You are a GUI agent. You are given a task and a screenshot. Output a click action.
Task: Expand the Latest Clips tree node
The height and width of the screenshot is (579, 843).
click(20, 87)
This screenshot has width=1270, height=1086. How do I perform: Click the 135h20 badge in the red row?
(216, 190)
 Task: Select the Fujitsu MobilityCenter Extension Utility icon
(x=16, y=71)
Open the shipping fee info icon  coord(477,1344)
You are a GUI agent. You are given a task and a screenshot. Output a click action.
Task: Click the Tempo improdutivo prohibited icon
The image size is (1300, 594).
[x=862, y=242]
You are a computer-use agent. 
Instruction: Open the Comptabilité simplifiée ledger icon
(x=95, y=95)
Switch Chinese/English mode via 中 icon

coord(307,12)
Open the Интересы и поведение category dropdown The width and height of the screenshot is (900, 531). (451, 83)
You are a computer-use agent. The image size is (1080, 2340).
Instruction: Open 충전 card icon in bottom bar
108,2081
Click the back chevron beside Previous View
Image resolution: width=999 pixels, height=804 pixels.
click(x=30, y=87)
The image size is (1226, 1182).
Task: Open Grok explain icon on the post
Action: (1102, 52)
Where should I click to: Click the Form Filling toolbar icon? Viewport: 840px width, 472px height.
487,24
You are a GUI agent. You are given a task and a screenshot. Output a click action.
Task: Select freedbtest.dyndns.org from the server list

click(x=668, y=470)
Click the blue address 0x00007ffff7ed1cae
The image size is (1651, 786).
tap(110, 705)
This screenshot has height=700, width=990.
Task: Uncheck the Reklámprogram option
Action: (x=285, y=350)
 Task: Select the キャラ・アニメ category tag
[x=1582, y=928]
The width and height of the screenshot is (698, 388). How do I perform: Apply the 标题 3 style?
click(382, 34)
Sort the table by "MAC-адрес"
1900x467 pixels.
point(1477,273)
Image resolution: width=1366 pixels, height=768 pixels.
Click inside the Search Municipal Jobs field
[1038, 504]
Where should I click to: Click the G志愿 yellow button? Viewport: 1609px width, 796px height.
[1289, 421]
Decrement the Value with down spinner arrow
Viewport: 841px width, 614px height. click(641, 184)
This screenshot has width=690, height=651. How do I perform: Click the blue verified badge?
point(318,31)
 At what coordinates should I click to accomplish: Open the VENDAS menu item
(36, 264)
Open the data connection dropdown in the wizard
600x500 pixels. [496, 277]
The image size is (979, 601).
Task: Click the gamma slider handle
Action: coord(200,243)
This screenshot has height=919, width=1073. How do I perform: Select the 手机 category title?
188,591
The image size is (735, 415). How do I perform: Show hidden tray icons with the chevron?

→ **The task**: All of the entries above need to be reproduced verbatim.

→ **Answer for the task**:
You are a GUI agent. You are given a task and a screenshot. Output a click action.
Task: Expand the Latest Clips tree node
The height and width of the screenshot is (579, 843).
click(20, 87)
This screenshot has width=1270, height=1086. How do I perform: Click the 135h20 badge in the red row?
(216, 190)
 Task: Select the Fujitsu MobilityCenter Extension Utility icon
(x=16, y=71)
Open the shipping fee info icon  coord(477,1344)
You are a GUI agent. You are given a task and a screenshot. Output a click action.
Task: Click the Tempo improdutivo prohibited icon
The image size is (1300, 594).
[x=862, y=242]
You are a computer-use agent. 
Instruction: Open the Comptabilité simplifiée ledger icon
(x=95, y=95)
Switch Chinese/English mode via 中 icon

coord(307,12)
Open the Интересы и поведение category dropdown The width and height of the screenshot is (900, 531). (451, 83)
You are a computer-use agent. The image size is (1080, 2340).
Instruction: Open 충전 card icon in bottom bar
108,2081
Click the back chevron beside Previous View
Image resolution: width=999 pixels, height=804 pixels.
click(x=30, y=87)
The image size is (1226, 1182).
Task: Open Grok explain icon on the post
Action: (1102, 52)
Where should I click to: Click the Form Filling toolbar icon? Viewport: 840px width, 472px height.
487,24
You are a GUI agent. You are given a task and a screenshot. Output a click action.
Task: Select freedbtest.dyndns.org from the server list

click(x=668, y=470)
Click the blue address 0x00007ffff7ed1cae
The image size is (1651, 786).
tap(110, 705)
This screenshot has height=700, width=990.
Task: Uncheck the Reklámprogram option
Action: (x=285, y=350)
 Task: Select the キャラ・アニメ category tag
[x=1582, y=928]
The width and height of the screenshot is (698, 388). How do I perform: Apply the 标题 3 style?
click(382, 34)
Sort the table by "MAC-адрес"
1900x467 pixels.
point(1477,273)
Image resolution: width=1366 pixels, height=768 pixels.
Click inside the Search Municipal Jobs field
[1038, 504]
Where should I click to: Click the G志愿 yellow button? Viewport: 1609px width, 796px height.
[1289, 421]
Decrement the Value with down spinner arrow
Viewport: 841px width, 614px height. click(641, 184)
This screenshot has width=690, height=651. How do I perform: Click the blue verified badge?
point(318,31)
 At what coordinates should I click to accomplish: Open the VENDAS menu item
(36, 264)
Open the data connection dropdown in the wizard
600x500 pixels. [496, 277]
The image size is (979, 601).
Task: Click the gamma slider handle
Action: coord(200,243)
This screenshot has height=919, width=1073. How do I perform: Select the 手机 category title?
188,591
The image size is (735, 415). How do I perform: Show hidden tray icons with the chevron?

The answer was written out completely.